START Supplied information
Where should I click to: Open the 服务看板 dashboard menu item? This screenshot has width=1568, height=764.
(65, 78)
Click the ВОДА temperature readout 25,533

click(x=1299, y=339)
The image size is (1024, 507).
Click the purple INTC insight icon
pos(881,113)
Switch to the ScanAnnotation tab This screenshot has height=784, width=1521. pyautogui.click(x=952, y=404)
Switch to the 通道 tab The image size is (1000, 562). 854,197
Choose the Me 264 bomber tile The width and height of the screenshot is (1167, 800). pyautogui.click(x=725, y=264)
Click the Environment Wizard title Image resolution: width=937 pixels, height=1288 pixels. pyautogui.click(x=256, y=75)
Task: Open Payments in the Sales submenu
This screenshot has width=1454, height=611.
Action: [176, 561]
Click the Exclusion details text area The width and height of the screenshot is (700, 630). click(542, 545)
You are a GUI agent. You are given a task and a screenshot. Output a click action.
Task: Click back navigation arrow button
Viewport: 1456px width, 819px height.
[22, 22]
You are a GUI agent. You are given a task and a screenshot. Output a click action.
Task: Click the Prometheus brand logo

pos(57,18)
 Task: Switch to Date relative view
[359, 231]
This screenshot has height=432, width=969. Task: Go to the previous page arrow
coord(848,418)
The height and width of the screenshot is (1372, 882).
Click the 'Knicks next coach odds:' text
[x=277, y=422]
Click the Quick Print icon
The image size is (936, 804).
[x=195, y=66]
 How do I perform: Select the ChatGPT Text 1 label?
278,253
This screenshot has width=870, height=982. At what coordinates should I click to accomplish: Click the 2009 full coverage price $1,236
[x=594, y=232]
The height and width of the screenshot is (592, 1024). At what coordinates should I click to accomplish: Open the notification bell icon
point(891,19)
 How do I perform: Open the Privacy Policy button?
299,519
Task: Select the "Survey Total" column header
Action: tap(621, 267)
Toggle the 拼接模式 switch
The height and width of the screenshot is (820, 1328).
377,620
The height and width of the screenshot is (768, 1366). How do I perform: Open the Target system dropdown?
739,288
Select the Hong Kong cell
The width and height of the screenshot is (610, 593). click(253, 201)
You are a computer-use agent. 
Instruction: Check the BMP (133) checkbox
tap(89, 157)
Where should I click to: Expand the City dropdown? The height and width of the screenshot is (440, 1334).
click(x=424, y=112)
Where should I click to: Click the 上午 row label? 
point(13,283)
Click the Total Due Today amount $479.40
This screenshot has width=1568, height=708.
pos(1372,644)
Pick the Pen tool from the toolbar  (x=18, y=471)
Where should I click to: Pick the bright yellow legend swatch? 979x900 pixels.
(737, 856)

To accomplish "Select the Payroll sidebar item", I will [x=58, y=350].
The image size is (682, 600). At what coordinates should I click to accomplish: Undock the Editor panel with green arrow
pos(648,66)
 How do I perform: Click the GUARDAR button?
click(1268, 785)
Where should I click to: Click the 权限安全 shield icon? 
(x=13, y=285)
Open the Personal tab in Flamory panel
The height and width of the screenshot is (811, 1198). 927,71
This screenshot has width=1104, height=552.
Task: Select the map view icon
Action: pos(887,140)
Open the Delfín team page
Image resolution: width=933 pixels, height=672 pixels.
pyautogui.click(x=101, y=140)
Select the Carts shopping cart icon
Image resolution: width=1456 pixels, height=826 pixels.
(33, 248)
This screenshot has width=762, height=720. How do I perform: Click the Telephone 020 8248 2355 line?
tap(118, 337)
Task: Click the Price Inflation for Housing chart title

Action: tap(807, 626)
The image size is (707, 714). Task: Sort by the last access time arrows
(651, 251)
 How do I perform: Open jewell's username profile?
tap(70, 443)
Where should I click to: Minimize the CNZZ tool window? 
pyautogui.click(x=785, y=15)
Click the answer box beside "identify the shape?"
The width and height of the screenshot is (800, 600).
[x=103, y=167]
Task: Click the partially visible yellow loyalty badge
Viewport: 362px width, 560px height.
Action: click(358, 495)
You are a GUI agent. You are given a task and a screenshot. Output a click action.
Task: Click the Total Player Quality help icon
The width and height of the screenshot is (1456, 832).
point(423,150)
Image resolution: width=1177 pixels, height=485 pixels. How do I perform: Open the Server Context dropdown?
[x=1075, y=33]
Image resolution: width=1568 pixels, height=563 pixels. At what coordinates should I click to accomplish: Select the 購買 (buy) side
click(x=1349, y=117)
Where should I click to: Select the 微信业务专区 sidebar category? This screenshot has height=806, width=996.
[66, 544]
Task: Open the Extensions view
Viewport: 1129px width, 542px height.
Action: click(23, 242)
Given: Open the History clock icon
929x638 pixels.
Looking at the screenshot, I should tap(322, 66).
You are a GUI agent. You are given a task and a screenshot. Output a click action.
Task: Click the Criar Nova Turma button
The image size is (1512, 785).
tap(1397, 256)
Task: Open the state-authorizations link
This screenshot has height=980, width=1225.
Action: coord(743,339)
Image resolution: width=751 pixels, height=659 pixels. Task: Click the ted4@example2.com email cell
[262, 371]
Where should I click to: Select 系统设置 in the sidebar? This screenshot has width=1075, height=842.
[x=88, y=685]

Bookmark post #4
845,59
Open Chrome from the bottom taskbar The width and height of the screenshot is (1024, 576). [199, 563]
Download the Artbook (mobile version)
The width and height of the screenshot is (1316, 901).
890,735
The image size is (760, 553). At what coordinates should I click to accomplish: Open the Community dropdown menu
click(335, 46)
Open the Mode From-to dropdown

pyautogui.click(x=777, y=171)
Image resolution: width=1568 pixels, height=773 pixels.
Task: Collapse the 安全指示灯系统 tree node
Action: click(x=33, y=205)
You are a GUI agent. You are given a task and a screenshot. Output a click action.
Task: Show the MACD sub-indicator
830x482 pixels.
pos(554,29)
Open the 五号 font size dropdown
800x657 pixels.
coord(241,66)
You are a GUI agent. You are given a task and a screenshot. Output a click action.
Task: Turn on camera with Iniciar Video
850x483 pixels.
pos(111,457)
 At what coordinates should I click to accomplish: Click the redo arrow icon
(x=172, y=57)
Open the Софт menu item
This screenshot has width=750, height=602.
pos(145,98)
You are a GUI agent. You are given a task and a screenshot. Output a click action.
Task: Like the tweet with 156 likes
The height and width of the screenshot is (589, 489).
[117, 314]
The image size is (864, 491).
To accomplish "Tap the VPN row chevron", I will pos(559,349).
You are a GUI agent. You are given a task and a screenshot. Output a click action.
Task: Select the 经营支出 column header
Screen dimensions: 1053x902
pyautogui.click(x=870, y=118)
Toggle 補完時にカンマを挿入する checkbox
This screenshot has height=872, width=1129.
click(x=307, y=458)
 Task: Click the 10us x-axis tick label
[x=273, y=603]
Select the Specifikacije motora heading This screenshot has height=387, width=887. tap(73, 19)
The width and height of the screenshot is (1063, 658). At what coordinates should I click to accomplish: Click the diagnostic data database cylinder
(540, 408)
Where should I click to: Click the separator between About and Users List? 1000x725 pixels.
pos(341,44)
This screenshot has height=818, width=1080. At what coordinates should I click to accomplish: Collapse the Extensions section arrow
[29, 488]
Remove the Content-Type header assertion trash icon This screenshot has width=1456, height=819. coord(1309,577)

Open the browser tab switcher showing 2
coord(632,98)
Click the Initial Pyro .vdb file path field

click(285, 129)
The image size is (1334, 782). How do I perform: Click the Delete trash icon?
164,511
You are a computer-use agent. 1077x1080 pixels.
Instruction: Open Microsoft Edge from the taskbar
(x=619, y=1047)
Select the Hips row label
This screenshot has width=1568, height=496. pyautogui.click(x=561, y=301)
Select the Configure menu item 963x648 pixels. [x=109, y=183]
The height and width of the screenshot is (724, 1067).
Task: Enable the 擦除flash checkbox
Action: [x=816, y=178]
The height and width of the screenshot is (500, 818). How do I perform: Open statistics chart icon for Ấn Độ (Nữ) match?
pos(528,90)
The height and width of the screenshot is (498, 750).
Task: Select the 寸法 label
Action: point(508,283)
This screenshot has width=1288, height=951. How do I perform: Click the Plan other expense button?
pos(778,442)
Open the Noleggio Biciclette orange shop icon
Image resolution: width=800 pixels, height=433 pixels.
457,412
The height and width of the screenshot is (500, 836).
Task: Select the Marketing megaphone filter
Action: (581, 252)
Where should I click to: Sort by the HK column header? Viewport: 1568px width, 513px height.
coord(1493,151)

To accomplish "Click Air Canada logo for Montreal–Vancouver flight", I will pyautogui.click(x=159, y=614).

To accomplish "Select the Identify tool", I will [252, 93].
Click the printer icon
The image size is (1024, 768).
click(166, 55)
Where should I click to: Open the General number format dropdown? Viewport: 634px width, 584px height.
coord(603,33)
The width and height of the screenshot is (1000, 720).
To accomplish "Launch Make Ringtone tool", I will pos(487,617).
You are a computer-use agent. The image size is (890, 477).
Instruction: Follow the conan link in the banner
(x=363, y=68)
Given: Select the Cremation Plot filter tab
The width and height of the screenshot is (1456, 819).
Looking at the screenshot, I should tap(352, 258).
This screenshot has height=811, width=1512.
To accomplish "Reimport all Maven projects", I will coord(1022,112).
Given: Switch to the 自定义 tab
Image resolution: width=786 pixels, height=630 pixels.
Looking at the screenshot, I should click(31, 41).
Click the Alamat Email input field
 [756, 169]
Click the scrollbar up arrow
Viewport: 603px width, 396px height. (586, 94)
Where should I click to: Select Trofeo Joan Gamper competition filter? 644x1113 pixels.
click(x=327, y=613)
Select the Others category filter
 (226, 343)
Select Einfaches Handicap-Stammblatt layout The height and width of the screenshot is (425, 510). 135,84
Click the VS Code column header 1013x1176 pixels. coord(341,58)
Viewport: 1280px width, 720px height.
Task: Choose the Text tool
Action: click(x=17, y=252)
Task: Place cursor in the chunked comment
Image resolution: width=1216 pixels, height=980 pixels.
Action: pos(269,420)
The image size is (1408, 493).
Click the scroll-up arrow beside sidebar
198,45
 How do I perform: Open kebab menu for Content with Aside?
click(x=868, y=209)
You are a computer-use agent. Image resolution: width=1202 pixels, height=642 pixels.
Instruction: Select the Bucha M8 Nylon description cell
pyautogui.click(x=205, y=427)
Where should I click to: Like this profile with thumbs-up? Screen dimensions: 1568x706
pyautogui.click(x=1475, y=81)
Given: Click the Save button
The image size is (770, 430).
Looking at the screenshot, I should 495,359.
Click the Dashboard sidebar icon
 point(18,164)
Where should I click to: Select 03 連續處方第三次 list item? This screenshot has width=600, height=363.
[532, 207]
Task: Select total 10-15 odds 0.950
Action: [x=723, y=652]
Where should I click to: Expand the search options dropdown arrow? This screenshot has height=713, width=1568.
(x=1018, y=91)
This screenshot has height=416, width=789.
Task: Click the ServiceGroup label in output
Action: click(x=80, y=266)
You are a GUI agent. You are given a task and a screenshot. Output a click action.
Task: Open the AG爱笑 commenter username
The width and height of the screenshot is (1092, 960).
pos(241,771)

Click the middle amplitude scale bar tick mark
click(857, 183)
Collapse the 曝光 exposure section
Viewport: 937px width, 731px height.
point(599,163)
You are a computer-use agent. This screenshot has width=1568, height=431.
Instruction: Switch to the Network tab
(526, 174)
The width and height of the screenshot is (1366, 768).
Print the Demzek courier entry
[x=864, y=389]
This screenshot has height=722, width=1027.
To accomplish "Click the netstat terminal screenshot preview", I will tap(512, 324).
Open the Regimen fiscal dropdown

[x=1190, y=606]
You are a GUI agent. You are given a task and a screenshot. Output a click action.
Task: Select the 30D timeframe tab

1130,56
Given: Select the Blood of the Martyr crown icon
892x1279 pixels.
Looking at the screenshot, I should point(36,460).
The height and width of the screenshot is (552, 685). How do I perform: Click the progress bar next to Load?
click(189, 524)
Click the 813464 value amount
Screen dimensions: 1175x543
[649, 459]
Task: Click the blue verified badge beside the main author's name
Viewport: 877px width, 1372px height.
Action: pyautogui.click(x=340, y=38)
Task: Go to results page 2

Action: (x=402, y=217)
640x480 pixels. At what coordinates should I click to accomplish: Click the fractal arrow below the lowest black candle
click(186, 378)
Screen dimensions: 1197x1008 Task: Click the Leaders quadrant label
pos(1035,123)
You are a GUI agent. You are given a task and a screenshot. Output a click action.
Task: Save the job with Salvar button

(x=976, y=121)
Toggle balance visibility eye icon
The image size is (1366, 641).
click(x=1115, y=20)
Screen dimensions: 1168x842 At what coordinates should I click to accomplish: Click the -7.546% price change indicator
END Supplied information
▶ _Task_:
Nothing but a number should be given: how many lines in the records hold the word "badge".

▶ _Task output_:
2